Menurutnya, perpustakaan merupakan layanan dasar yang memiliki kontribusi besar dalam meningkatkan kualitas pendidikan.

Oleh sebab itu, kehadiran perpustakaan harus mampu memberikan akses ilmu pengetahuan yang mudah dijangkau seluruh lapisan masyarakat.

Meski pemerintah pusat telah memberikan dukungan melalui dana bantuan nonfisik, Enny menilai, kebutuhan mendasar berupa penambahan koleksi buku masih perlu mendapatkan perhatian serius.

Ia mendorong Dinas Perpustakaan dan Kearsipan menginventarisasi kebutuhan prioritas, agar dapat diperjuangkan dalam pembahasan anggaran daerah.

“Perpustakaan harus terus diperbarui.
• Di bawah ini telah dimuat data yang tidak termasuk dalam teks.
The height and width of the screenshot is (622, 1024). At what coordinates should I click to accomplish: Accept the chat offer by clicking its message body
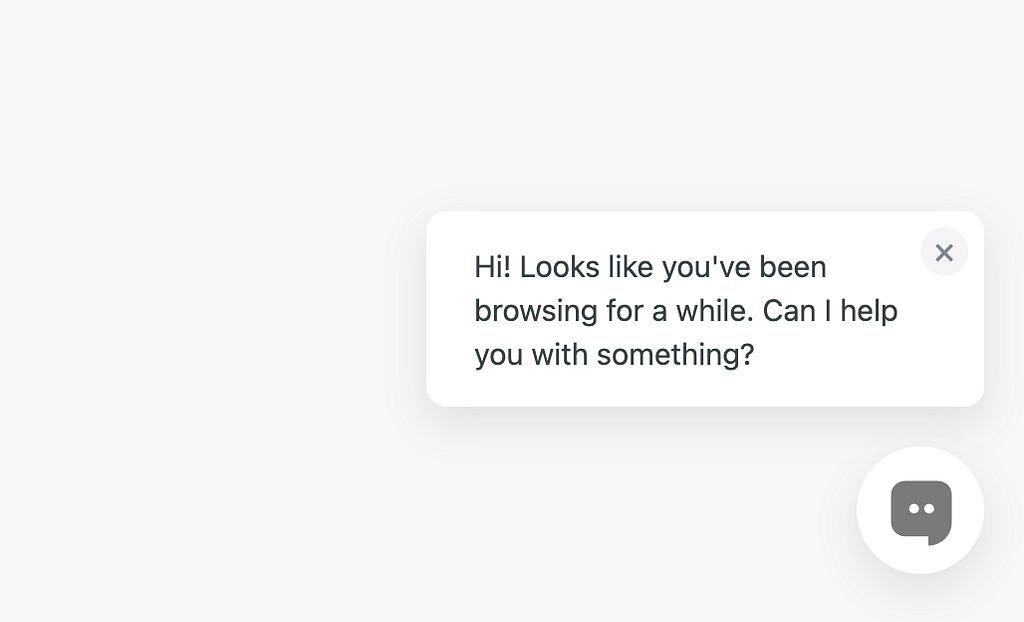point(686,311)
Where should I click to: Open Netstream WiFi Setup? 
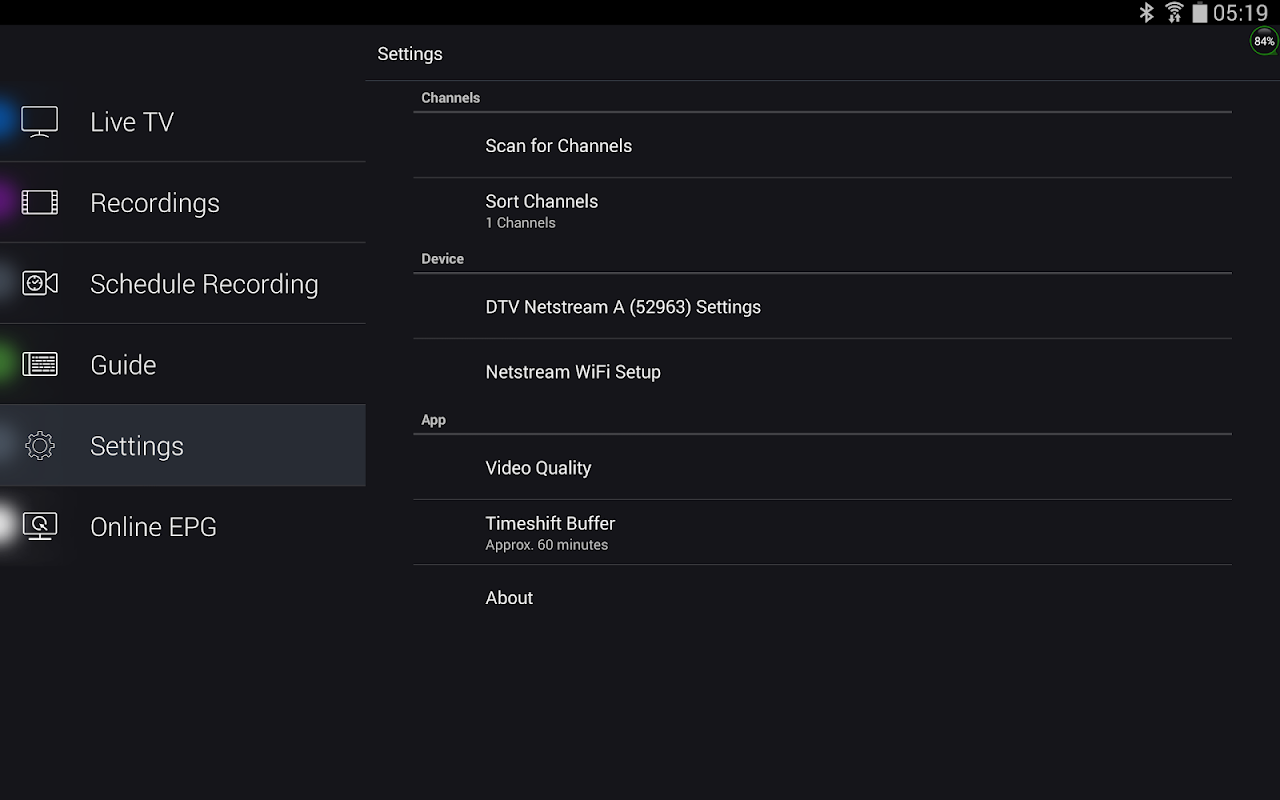[x=573, y=372]
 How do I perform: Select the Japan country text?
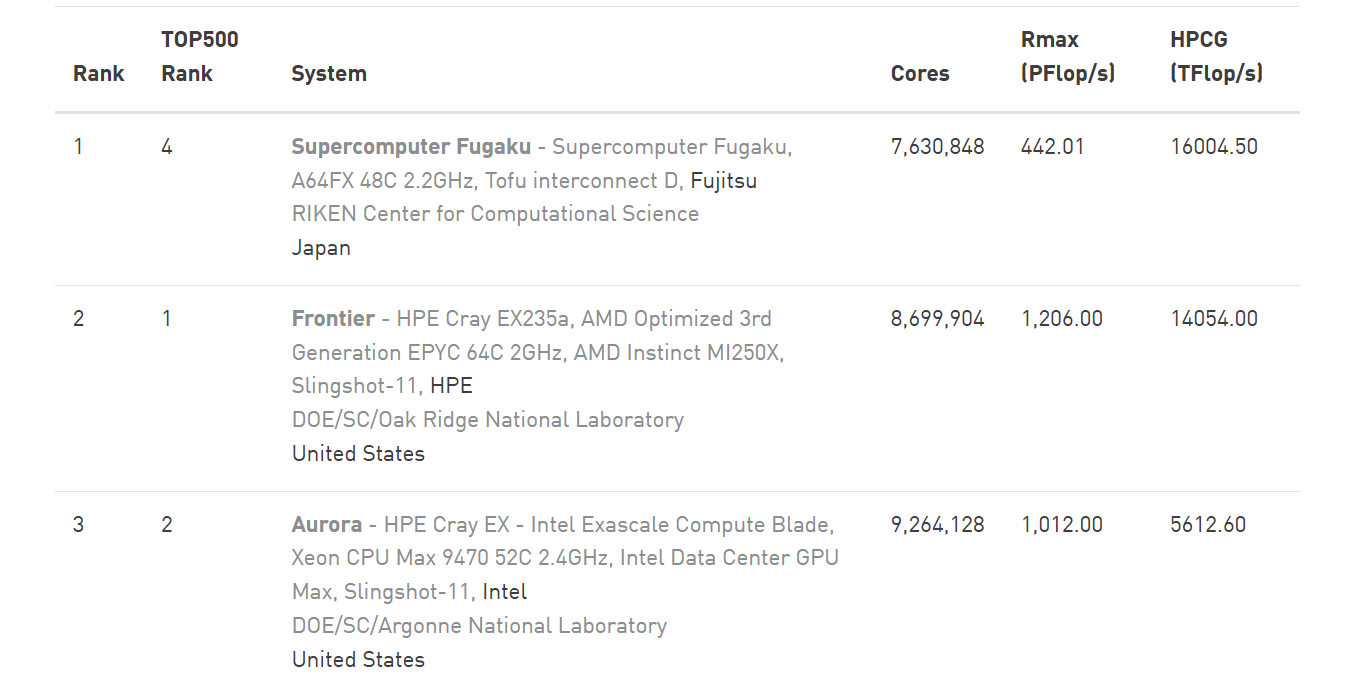[x=321, y=248]
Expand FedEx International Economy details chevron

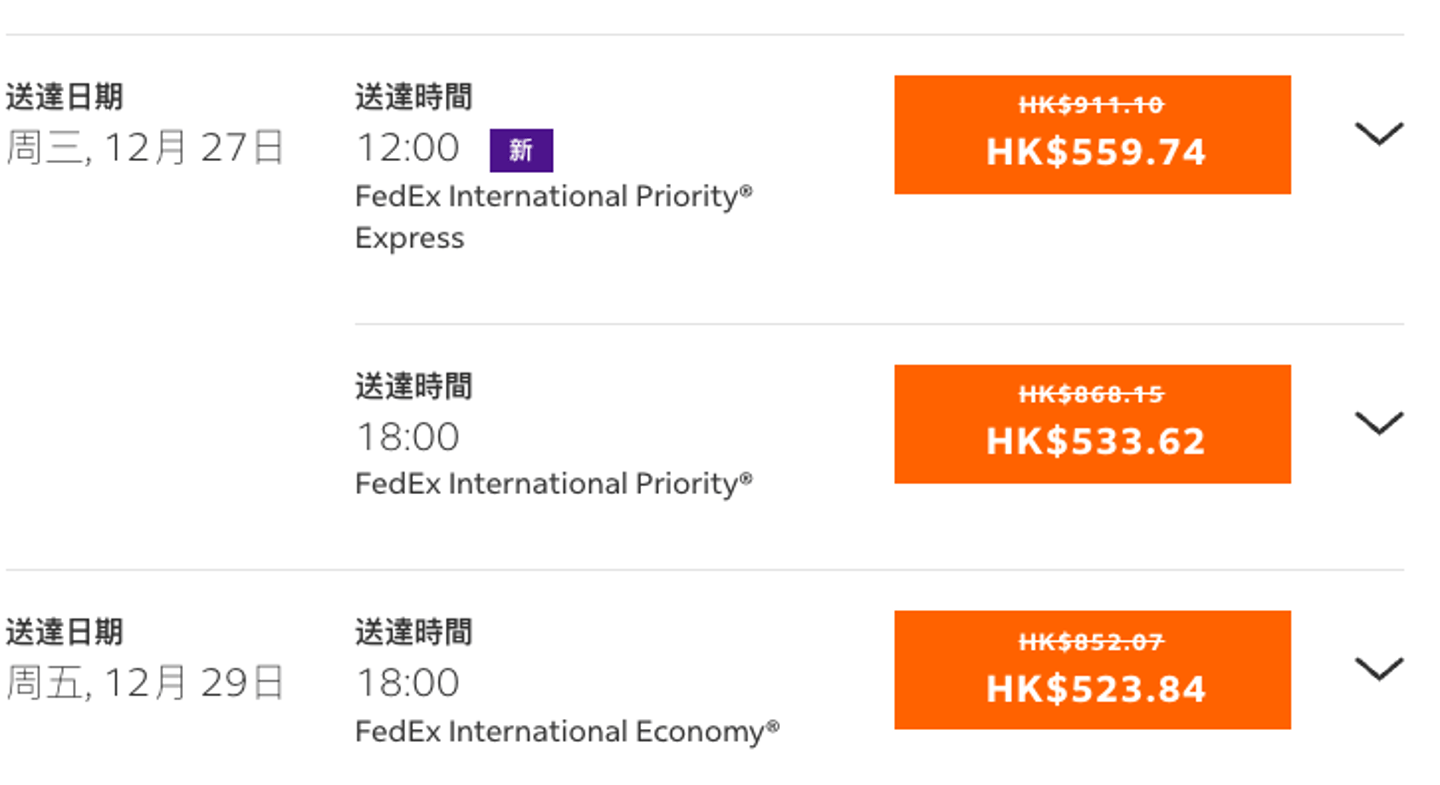1378,668
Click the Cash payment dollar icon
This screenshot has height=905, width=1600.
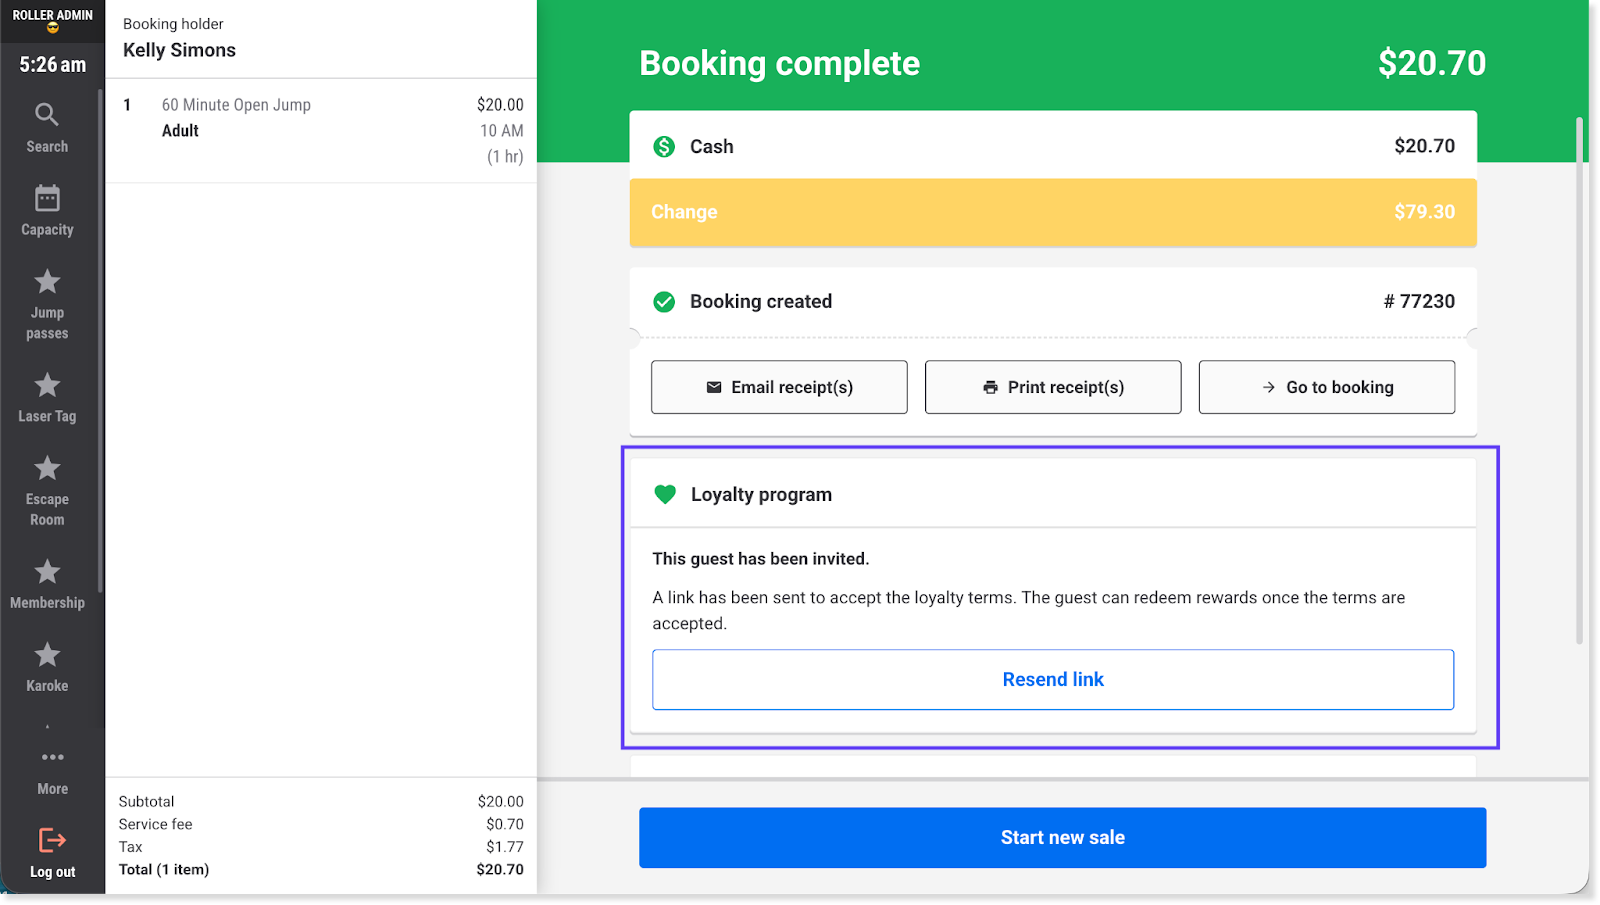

Masyarakat akan tertarik datang, jika selalu menemukan bacaan baru yang sesuai dengan perkembangan zaman dan kebutuhan mereka,” terang Enny.

Saat ini, Kota Mojokerto memiliki lima layanan perpustakaan kontainer dan dua perpustakaan kelurahan yang tersebar di tengah permukiman warga.

Fasilitas tersebut dinilai menjadi modal besar untuk memperluas budaya membaca. Namun, keberadaan sarana itu harus diimbangi inovasi layanan, agar mampu menarik minat masyarakat secara berkelanjutan.

Komisi I DPRD juga mendorong adanya rotasi koleksi buku secara berkala, mulai dari buku pengetahuan umum, keterampilan, kewirausahaan, literasi digital, komik edukasi, hingga bacaan anak dan keluarga.